> _WORK REQUIRED_
The answer must be the lines from the one containing "At what coordinates should I click to accomplish: Navigate" through the last line of the data below, copied exactly, with nothing else.

■ ■ ■ ■ ■ ■ ■

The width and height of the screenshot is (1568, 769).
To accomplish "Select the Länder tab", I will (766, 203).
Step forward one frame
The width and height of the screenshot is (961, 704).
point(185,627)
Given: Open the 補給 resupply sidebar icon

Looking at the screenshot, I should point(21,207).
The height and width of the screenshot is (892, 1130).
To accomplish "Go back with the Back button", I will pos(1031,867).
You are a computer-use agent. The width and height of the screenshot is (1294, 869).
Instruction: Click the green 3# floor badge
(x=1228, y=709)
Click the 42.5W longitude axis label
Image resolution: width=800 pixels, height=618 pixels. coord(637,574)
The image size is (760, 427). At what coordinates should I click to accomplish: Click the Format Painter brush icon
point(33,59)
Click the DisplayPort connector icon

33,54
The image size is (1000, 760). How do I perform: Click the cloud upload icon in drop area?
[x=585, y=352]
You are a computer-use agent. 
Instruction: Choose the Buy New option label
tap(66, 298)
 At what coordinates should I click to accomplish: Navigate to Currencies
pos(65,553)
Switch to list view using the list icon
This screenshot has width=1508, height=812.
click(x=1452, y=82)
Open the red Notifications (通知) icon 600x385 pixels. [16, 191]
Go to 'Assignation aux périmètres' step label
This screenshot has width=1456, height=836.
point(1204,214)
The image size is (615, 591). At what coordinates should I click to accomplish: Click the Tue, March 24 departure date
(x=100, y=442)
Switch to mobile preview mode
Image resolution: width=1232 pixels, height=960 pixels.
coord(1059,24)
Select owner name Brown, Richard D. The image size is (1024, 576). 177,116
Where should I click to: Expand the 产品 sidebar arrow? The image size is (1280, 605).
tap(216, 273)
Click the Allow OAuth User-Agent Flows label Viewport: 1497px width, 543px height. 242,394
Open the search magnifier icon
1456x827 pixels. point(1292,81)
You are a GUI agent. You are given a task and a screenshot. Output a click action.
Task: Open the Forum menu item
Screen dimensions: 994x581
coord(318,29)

■ ■ ■ ■ ■ ■ ■

> _RESPONSE AREA_
 At what coordinates should I click to accomplish: Navigate to Currencies
pos(65,553)
Switch to list view using the list icon
This screenshot has width=1508, height=812.
click(x=1452, y=82)
Open the red Notifications (通知) icon 600x385 pixels. [16, 191]
Go to 'Assignation aux périmètres' step label
This screenshot has width=1456, height=836.
point(1204,214)
The image size is (615, 591). At what coordinates should I click to accomplish: Click the Tue, March 24 departure date
(x=100, y=442)
Switch to mobile preview mode
Image resolution: width=1232 pixels, height=960 pixels.
coord(1059,24)
Select owner name Brown, Richard D. The image size is (1024, 576). 177,116
Where should I click to: Expand the 产品 sidebar arrow? The image size is (1280, 605).
tap(216, 273)
Click the Allow OAuth User-Agent Flows label Viewport: 1497px width, 543px height. 242,394
Open the search magnifier icon
1456x827 pixels. point(1292,81)
You are a GUI agent. You are given a task and a screenshot. Output a click action.
Task: Open the Forum menu item
Screen dimensions: 994x581
coord(318,29)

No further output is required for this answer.